At 72, Stanley Peke’s memory isn’t what it used to be. So when the movers who will be relocating his possessions across the country show up a day early, he thinks he wrote down the wrong date, and is too embarrassed to question it. It’s not until the next morning when the doorbell rings that he discovers he and his wife, Rose, are the victims of a scam. Being robbed of everything he owns brings back long-repressed memories of his childhood in Poland, hiding in barns and fields to avoid being discovered by the Nazis.
Peke decides he wants his things back. It’s not the items themselves, which are, after all, just things. Having lost everything once before, and working hard for the life he has, he just wants what’s his. Through the use of a GPS tracking device hidden in a watch in his safe-deposit box, he tracks the thief to his hideout deep in the Montana woods, kicking off a series of events that force him to face his past in ways he never imagined.
Moving Day is a thriller, but it’s not a fast-paced, edge-of-your-seat kind of book, at least initially.

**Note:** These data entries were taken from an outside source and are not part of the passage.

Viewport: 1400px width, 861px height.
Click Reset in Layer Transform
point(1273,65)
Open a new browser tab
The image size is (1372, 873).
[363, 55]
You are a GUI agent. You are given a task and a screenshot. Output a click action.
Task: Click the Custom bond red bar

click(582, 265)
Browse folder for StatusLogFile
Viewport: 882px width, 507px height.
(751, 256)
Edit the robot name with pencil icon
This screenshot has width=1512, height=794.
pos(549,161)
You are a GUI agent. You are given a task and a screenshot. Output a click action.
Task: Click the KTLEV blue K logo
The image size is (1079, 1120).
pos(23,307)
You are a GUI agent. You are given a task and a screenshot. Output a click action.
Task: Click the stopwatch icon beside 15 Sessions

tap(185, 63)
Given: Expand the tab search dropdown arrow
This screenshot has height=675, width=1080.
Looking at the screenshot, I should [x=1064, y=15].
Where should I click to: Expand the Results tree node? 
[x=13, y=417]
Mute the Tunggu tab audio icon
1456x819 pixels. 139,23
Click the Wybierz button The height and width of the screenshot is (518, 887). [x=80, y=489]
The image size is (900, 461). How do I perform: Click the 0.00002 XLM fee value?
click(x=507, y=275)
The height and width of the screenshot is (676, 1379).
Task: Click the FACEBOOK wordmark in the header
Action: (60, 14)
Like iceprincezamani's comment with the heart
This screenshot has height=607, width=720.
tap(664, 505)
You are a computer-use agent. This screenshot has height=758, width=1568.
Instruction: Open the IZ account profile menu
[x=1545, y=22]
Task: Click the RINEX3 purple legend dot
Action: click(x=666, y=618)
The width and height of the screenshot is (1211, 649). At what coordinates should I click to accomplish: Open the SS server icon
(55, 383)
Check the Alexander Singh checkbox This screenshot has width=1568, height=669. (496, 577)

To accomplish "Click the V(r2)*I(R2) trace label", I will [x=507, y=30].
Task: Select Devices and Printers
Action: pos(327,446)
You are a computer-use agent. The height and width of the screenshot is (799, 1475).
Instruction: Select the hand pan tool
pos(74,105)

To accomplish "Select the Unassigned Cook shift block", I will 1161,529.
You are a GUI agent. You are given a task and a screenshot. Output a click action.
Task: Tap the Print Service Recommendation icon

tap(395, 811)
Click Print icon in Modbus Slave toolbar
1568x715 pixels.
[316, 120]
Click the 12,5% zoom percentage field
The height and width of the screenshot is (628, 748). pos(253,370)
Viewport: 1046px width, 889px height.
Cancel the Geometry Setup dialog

There’s a lot of introspection, decisions made, plans set in motion. The story alternates between Peke and the thief, who not only feels no remorse for what he has done to hard-working elderly people, but is proud of the scheme he’s run successfully dozens of times. The more successful he is, the more sure he is he won’t get caught, and he underestimates Peke, making mistakes that only serve to anger him. The pace does pick up with the cat-and-mouse game between Peke and the thief, both intelligent and resourceful men with more in common than either one would care to admit.
Peke is referred to as a World War II survivor, but in what capacity he survived is not clear until late in the book. Even Rose does not know the details of his childhood in Poland and the things he did to survive.
The writing style of Moving Day lends more to the literary fiction genre than thriller, and there were times I wished the pace would pick up a bit, but I enjoyed the story and recommend it.